Our project will look at both of these options. For (1), we have begun implementing the method described by Ericksson et al (2008; PLoS Comput Biol. 2008 May; 4(5): e1000074), but we find that the method can be improved. Once this is done, we will be able to determine the extent to which haplotype estimation adds to the variation of our estimates of evolutionary rate, phylogenetic reconstruction, and other evolutionary parameters (e.g., selection parameters).
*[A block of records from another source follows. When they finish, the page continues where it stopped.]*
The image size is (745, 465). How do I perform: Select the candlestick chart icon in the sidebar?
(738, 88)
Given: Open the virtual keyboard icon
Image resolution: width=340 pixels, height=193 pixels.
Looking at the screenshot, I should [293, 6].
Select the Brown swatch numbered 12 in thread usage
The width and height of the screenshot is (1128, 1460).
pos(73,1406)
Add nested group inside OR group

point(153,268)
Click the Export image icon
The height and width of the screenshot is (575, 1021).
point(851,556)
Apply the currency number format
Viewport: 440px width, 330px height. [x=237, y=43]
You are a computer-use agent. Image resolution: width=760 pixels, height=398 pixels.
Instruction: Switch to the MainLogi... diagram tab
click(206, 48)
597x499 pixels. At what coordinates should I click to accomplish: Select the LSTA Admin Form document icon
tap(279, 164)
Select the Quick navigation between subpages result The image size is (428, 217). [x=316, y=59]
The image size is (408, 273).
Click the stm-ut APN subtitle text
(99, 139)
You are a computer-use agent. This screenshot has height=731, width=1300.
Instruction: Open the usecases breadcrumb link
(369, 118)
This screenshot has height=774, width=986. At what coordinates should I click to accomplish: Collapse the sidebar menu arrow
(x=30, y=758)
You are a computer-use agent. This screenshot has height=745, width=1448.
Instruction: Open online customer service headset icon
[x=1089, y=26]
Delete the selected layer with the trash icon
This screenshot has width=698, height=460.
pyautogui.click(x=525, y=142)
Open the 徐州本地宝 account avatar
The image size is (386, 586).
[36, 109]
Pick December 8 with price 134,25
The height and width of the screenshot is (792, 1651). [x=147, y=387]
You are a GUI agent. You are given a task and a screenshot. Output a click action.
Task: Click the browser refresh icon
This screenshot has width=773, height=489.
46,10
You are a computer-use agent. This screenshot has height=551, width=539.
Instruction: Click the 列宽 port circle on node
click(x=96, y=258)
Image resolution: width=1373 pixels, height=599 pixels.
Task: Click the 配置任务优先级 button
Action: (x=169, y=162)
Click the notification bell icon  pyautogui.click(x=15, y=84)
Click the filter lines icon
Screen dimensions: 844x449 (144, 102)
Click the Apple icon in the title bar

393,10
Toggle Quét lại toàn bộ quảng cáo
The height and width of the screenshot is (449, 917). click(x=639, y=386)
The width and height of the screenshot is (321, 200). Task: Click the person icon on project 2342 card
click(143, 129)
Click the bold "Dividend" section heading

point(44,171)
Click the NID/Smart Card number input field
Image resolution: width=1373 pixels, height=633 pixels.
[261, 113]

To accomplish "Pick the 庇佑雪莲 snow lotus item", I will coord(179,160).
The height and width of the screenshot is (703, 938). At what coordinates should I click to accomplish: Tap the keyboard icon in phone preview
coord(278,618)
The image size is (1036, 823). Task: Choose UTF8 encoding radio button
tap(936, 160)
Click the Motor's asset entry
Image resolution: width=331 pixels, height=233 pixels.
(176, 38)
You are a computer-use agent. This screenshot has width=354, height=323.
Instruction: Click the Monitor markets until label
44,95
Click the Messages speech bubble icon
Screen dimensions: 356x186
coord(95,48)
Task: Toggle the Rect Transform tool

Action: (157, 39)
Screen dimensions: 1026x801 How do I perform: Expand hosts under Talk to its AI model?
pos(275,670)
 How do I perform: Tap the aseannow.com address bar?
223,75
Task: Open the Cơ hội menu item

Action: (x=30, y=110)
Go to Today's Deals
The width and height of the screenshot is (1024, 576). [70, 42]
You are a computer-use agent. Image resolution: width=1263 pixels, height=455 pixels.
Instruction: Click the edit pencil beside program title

The alternative (2) to haplotype assembly is to use site frequencies and/or summary statistics to infer these same parameters. For instance, Liu and Fu (2008; Theoretical Population Biology 74:56-67) have developed a method to estimate evolutionary rates from serially sampled data using summary statistics of site-frequency data. For both (1) and (2), we will use simulated and real data to benchmark these methods against standard sequencing approaches.

Objectives

To extend existing methods, or develop new methods, for the assembly of haplotypes from short-read sequences obtained from a genetically variable sample
To estimate evolutionary parameters using these reconstructed haplotypes, and compare these estimates against those obtained with sequences collected by standard methods.
To develop assembly-free methods for the estimation of evolutionary parameters

Activity: Analytic and predictive modelling in ecology and evolution

Project: Webs without strings: networks for evolution and ecology
Project leaders: Associate Professor Charles Semple and Professor Mike Steel

This project will pioneer the development of new mathematical and computational approaches to represent, model and analyse data in evolution and ecology. In evolution, networks (directed acyclic graphs) provide a tool to describe reticulate evolution -- such as the formation of hybrid species, horizontal gene transfer and recombination -- that simpler phylogenetic tree models fail to capture. At a population level networks can represent family (pedigree) relationships between individuals back in time, recombination of sequences, and haplotype relationships. Yet the analysis of these networks is in its infancy and there are many questions we would like to study (see below). In ecology, networks describe dependencies between species (or populations), familiar examples include food webs. If some species go extinct this can cause a flow-on effect through an ecosystem so it is useful to model the impact of possible future extinction (perhaps due to climate change or other human intervention) using stochastic models based on ecological dependency networks. We will extend simple 'field of bullets' models of species extinction (originally developed by Raup, and Nee and May) to incorporate ecological dependencies and to predict the likely loss of phylogenetic diversity under various scenarios of species extinction.

Questions

Are networks determined by the genomic at their leaves, or by the trees that they display?
Can one develop efficient algorithms to reconstruct networks from data? How can one quantify the extent of horizontal gene transfer?
How should conflicting gene trees be used to build a species supernetwork?
What effect does ecological constraints impose on the expected loss of future biodiversity?